[One more irritation here - not all messages to Google Groups or the mailing
list get thru to USENET...]
Logan said:
You have a typo there; one extra 'y'.
def test_blah
end
is NOT a test case as far as the established terminology is concerned. It
is a test.
I once worked a project where the QA group insisted on saying "we regressed
the current version today", when they meant, "We tested the current version
against regressions today". Citing the dictionary definition of "regress"

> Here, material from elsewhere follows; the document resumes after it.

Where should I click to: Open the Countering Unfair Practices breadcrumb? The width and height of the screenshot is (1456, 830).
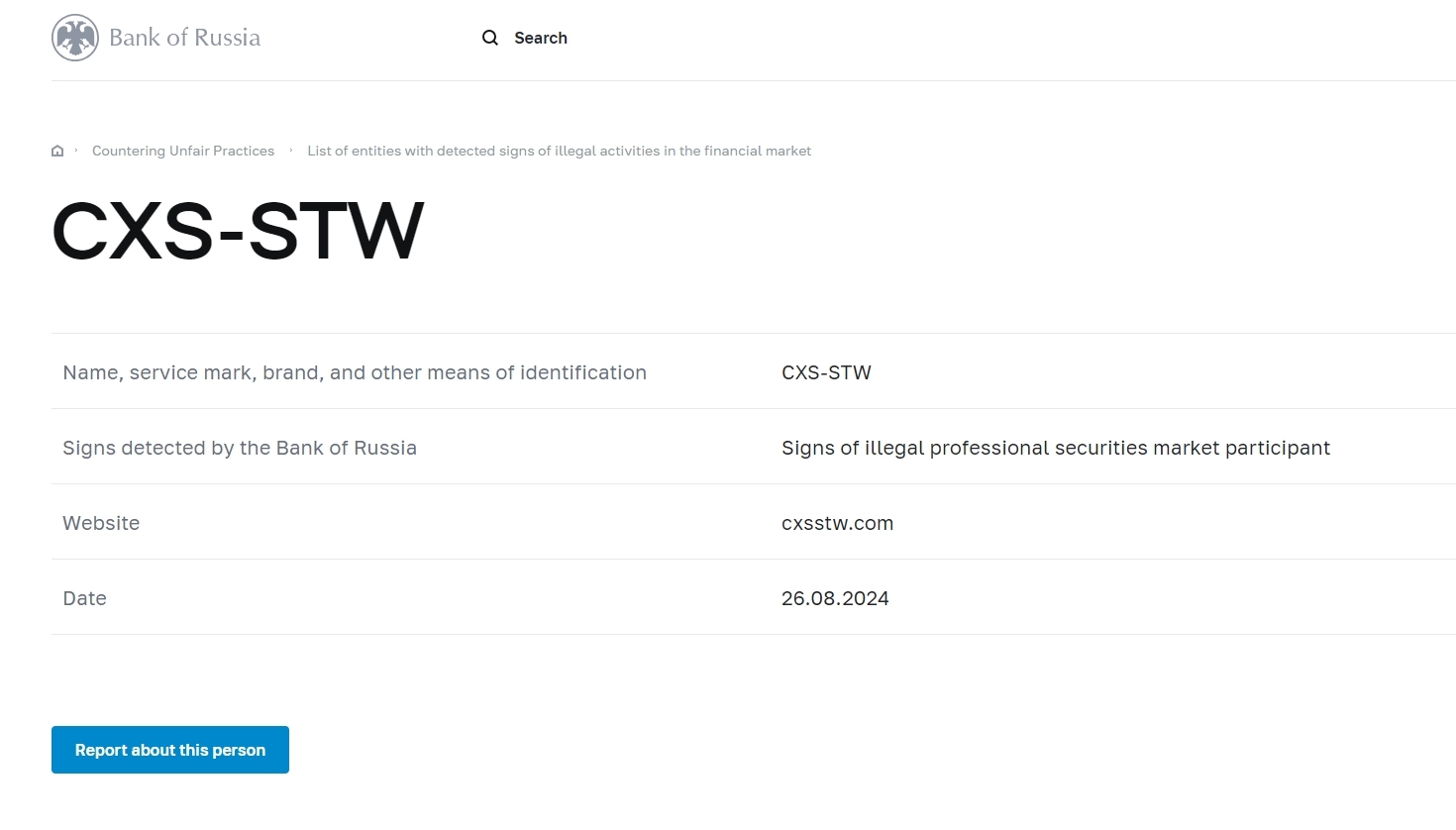[183, 151]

did not help them change their ways; apparently their industry has a streak
of mis-use for that term.
http://en.wikipedia.org/wiki/Test_case
"In software engineering, a test case is a set of conditions or variables
under which a tester will determine if a requirement upon an application is
partially or fully satisfied."
Naturally, that's the definition for manual testing. WikiPedia is free of
points of view. The overall gist is that one (1) test case represents the
Assemble Activate Assert cycle of one def test_blah(). An automated test
case, within a version control system, will automatically satisfy each
line-item of their manual test write-up. Note especially the line "Written
test cases are usually collected into test suites."
There is a special reason most *Unit rigs call the parent of their suites
'TestCase's. They implement the Interpreter Design Pattern, such that each
Case may instead be a Suite containing many Cases, recursively. So the top
thing's a Case, even though we normally derive from it to immediately create
a Suite. The English connotations are a Case is a single unit and a Suite is
a group of units.
AutoRunner noted; I will try it after I ... calm down. ;-) Thanks all.